» **Short exercise a**: In the passage on training SE-FSCNet below, what batch size is used?

» **Text section**:
────────────────────────────────────────

By referring to the experience and tricks of training neural networks and comparing multiple experimental results, the input data range and hyperparameter settings of the network were determined. For the input single-shot fringe patterns, the intensity of each pixel is compressed from [0,255] to [0,1] through normalization. This helps to reduce the learning difficulty of the network and improve the convergence together with stability of the network. SE-FSCNet uses adaptive moment estimation(Adam) [39] as an optimizer for 300 epochs of iterative optimization, with an initial learning rate set to 0.001. The mini-batch gradient descent method is selected as the optimization method for SE-FSCNet and the batch size is set to 2. This method not only overcomes the limitations of computer memory, but also frequently update network parameters to accelerate convergence of the network. Mean Square Error(MSE) is selected as the loss function of the network and the calculation equation is as follows:

(2)$$L\textrm{oss}(\theta ) = \frac{1}{{L \times W}}[{{{||{{{\boldsymbol P}_M} - {{\boldsymbol G}_M}} ||}^2} + {{||{{{\boldsymbol P}_D} - {{\boldsymbol G}_D}} ||}^2}} ], $$

where $\theta$ represents the current parameters of the model. L and W represent the length and width of the pattern matrix. ${{\boldsymbol P}_M}$ and ${{\boldsymbol P}_D}$ respectively represent the numerator and denominator terms of the wrapped phase arctangent function predicted by the network. ${{\boldsymbol G}_M}$ and ${{\boldsymbol G}_D}$ are their corresponding truth labels. When the loss function on the validation set reaches a new minimum point, the current model will be saved.

3.2 Ablation experiment, feasibility test and accuracy testing

In order to verify whether the combination of the SE modul and the full-scale connection method in the proposed network can have a positive impact on the performance of the network, the first experiment in this section was designed,which is the ablation experiment of the SE module. We remove the SE module from SE-FSCNet and name the remaining network structure FSCNet. FSCNet is trained with the same hyperparameter settings and dataset partitioning method as SE-FSCNet until it converge. A scene is randomly selected from the test set as the test sample. Note that all scenes in the test set will not participate in the training stage of the network. The scene is input into FSCNet together with SE-FSCNet and the accuracy of the prediction results are compared, as shown in Fig. 8. Figure 8(a) shows the predicted wrapped phase and corresponding error distribution maps. Figure 8(b) shows enlarged error maps corresponding to some complex areas of the fringe pattern.

────────────────────────────────────────

» **Materials provided**:
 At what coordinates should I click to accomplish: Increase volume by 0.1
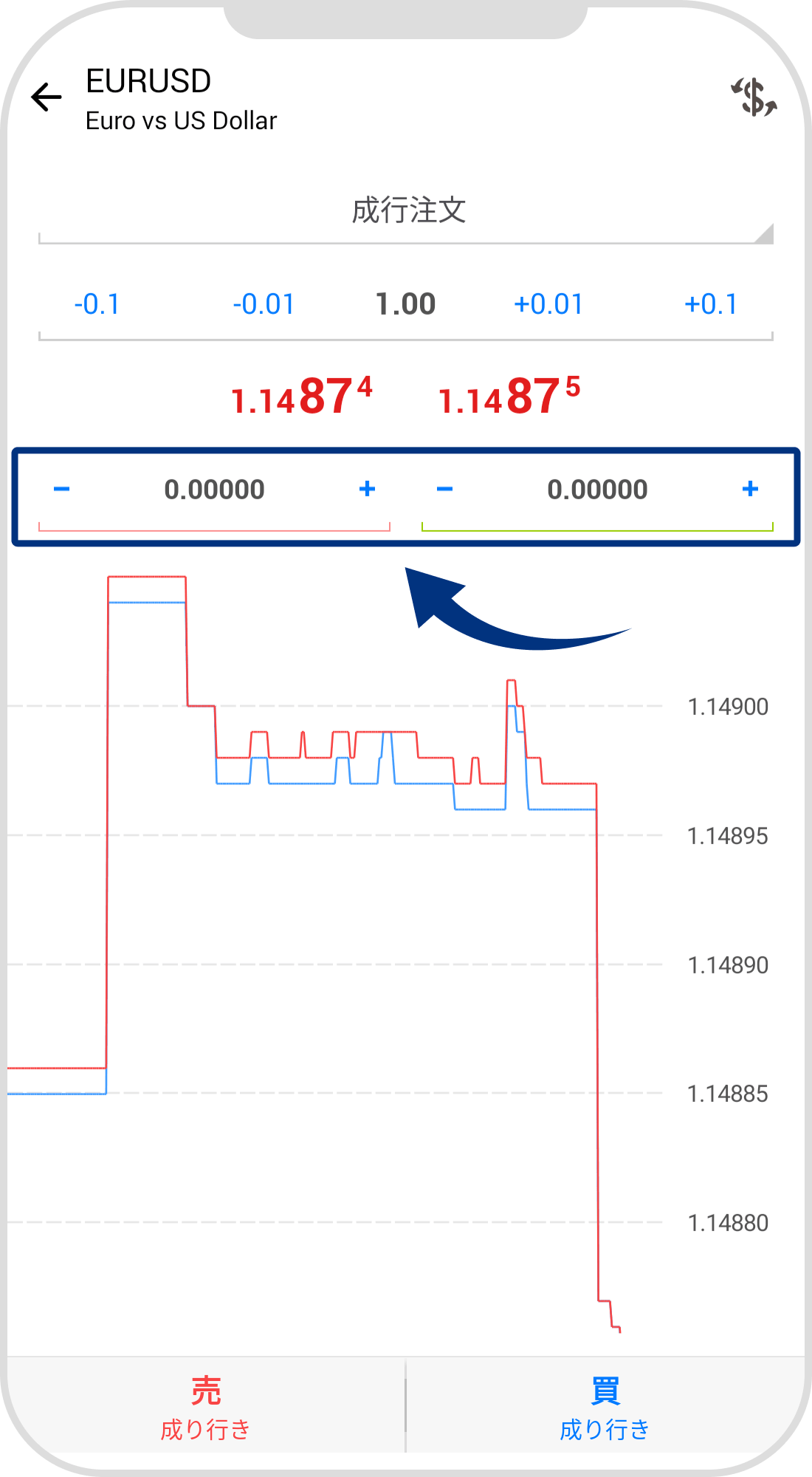(x=711, y=304)
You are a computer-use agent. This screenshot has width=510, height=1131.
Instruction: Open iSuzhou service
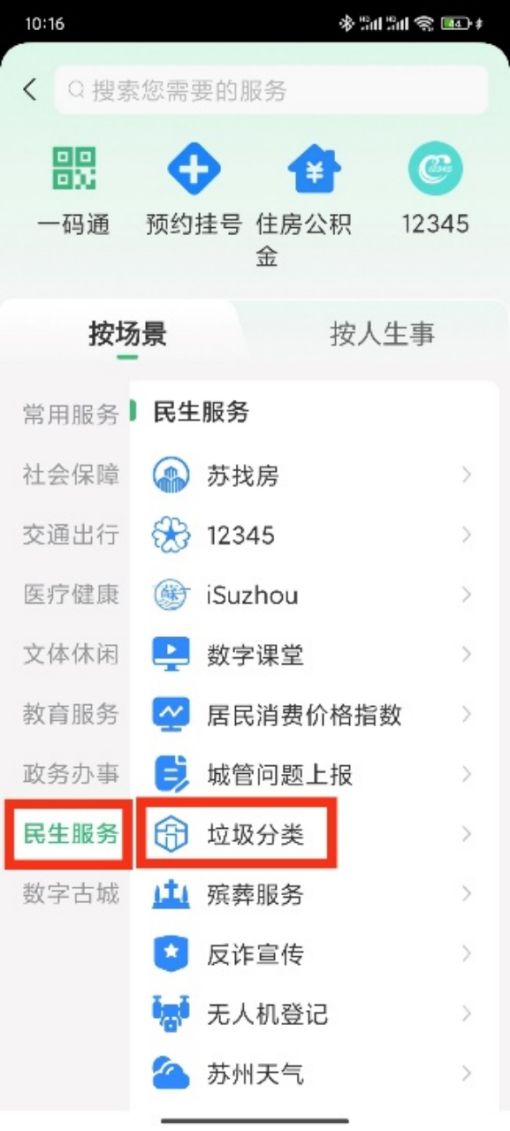point(314,595)
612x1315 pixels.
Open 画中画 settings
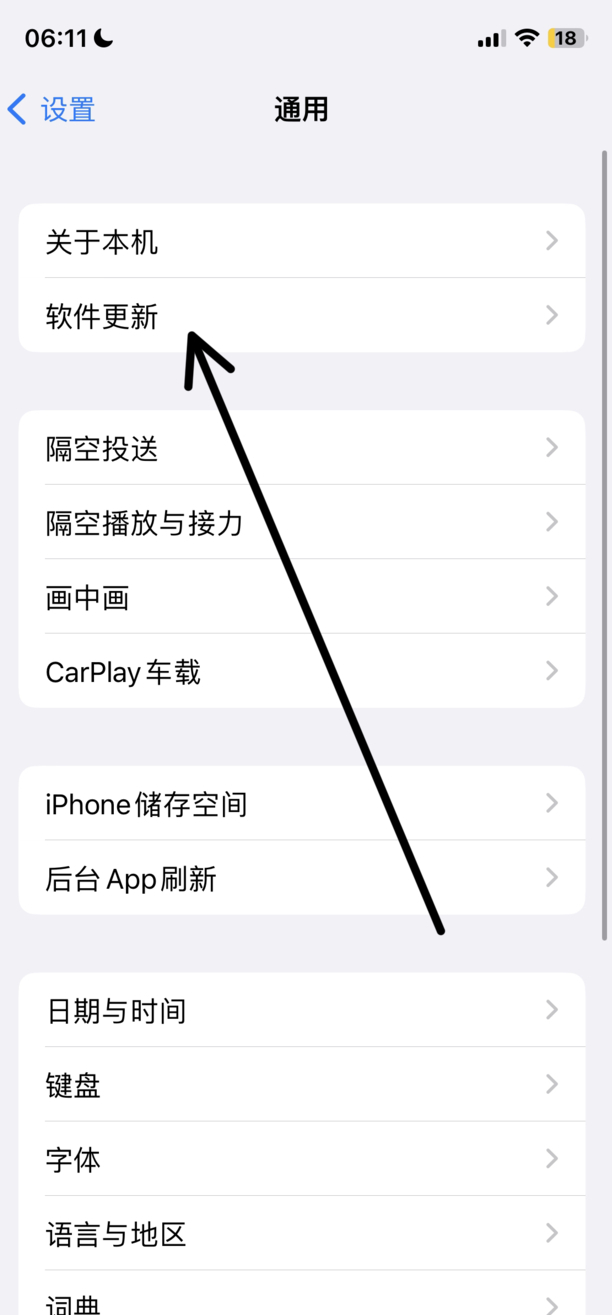(x=300, y=597)
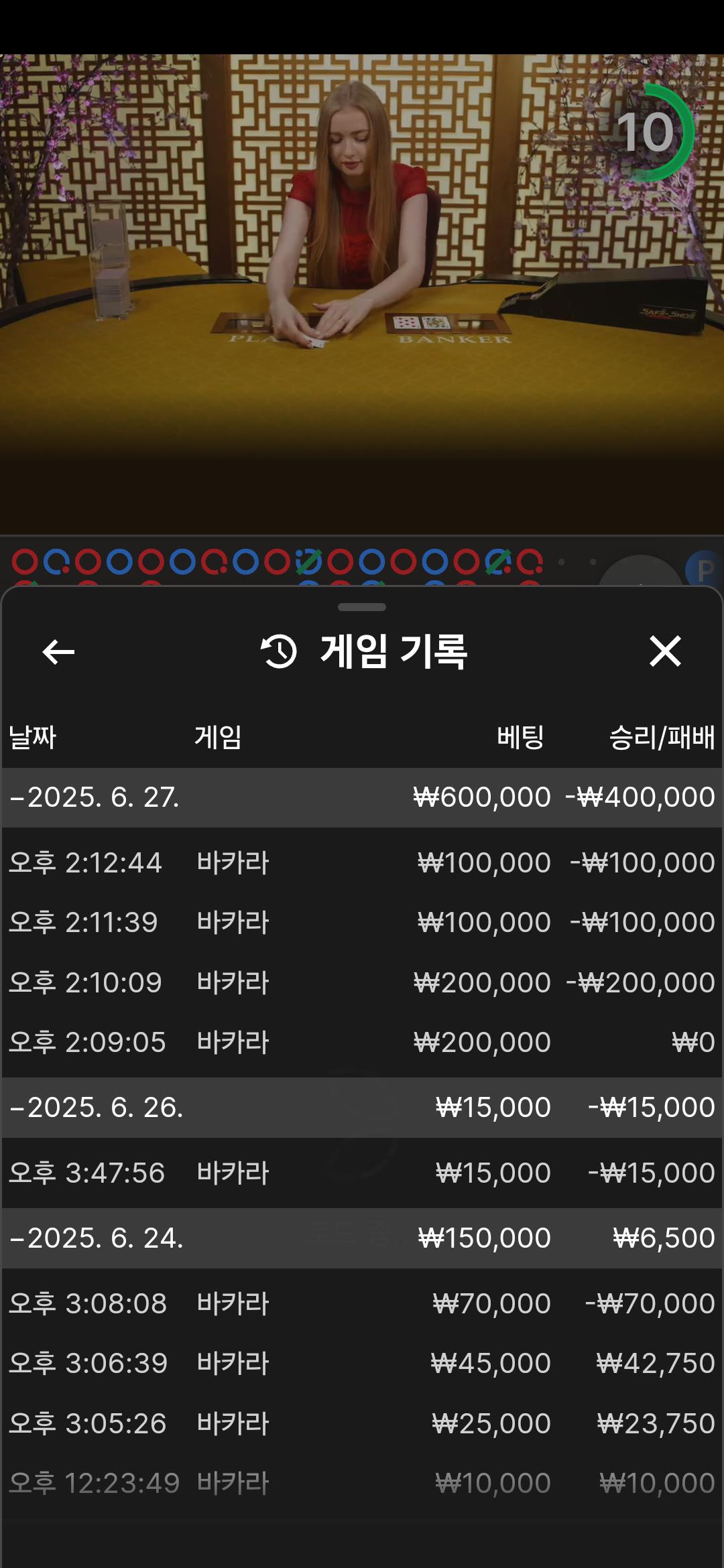Open the 오후 3:47:56 바카라 record
The image size is (724, 1568).
point(362,1173)
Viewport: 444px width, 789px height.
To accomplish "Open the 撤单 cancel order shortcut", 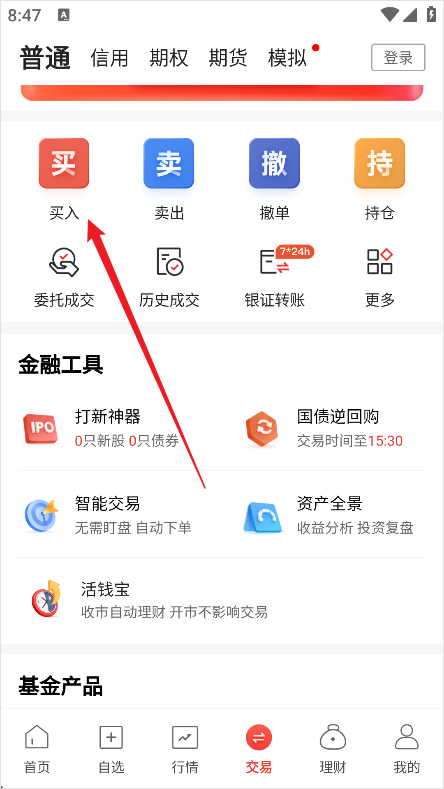I will [x=274, y=180].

────────────────────────────────────────

» **Short exercise b**: Count the lines of the listing above that contain the string "width" and give only the number.

» **Exercise output a**: The batch size is 2.

» **Exercise output b**: 2